Visto que todas possuem igualdades de direitos, torna-se inadmissível tratar de forma diferenciada as mais variadas constituições de família. Ademais, multiplicação das entidades familiares preserva e desenvolve as qualidades mais relevantes entre os familiares – o afeto, a solidariedade, a união, o respeito, a confiança, o amor, o projeto de vida comum - permitindo o pleno desenvolvimento pessoal e social de cada indivíduo com base em ideias pluralistas, solidaristas, democráticas e humanistas.

4. A responsabilidade civil no estelionato afetivo

De acordo com o caput do art. 171, do CP (1940): "configura o estelionato como crime em que o autor visa obter vantagem para si ou para um terceiro por meio de um ato fraudulento que enseje no prejuízo da vítima". O estelionato afetivo, por sua vez, caracteriza-se de forma análoga, pois é preciso que haja uma situação que apresente uma certa complexidade.

Sob essa análise, é preciso identificar a existência de uma conduta dolosa do agente aproveitar-se da boa-fé do seu parceiro afetivo, induzindo-o ao erro que venha resultar em um prejuízo.

Rafael Rocha (2019) analisa que a consumação para esse tipo de crime decorre de quatro palavras essenciais que se encontram previstas no do art. 171 do CP: fraude, erro, resultado duplo (obtenção de vantagem ilícita somado ao induzimento no erro) e dolo.

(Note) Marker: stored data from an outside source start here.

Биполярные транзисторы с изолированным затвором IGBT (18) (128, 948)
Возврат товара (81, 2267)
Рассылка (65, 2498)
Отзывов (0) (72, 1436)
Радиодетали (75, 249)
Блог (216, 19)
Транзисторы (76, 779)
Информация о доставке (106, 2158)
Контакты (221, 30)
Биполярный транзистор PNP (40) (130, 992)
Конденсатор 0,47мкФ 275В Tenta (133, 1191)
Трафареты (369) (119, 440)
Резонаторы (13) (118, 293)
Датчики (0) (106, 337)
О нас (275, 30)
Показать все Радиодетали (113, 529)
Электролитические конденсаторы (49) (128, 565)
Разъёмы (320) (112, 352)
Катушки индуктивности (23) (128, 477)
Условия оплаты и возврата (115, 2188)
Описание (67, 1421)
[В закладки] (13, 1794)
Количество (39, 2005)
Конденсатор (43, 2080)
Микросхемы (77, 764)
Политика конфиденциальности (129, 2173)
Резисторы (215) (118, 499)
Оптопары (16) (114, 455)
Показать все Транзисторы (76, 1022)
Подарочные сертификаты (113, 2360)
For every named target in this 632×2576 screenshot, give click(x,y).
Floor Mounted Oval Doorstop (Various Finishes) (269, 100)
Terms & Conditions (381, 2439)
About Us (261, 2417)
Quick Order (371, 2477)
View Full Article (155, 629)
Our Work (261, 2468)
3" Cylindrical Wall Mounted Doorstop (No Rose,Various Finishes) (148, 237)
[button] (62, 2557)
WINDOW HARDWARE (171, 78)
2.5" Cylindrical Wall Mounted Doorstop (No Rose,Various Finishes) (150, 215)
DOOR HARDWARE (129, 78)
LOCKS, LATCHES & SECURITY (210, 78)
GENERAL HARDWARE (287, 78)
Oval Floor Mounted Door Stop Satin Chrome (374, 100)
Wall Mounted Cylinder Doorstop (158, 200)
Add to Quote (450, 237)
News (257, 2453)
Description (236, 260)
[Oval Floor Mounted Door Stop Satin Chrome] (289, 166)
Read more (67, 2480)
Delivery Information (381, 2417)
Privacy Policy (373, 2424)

A fraude, nessas condições, pode ser compreendida como meio pelo qual a vítima é ludibriada pelo autor que, consequentemente, concretiza a ação delituosa. O erro, por sua vez, decorre da fraude para que a pessoa (a vítima) seja induzida. Para que haja a consumação desse ato criminoso, é necessário a obtenção de vantagem indevida, causando o prejuízo a outrem. E não precisa ser, necessariamente, ser em proveito próprio, mas sim também em prol de algum terceiro.

O dolo consiste no autor ter a intensão de fazer uso de meio fraudulento que induza a vítima ao erro a fim de obter a vantagem indevida. Nessas condições, não se admite no crime de estelionato a modalidade culposa. O dolo, no Direito Civil, é classificado como um vício (defeito) em um negócio jurídico pelo qual resulta na sua anulação, conforme prevê o art. 145 do CC/02.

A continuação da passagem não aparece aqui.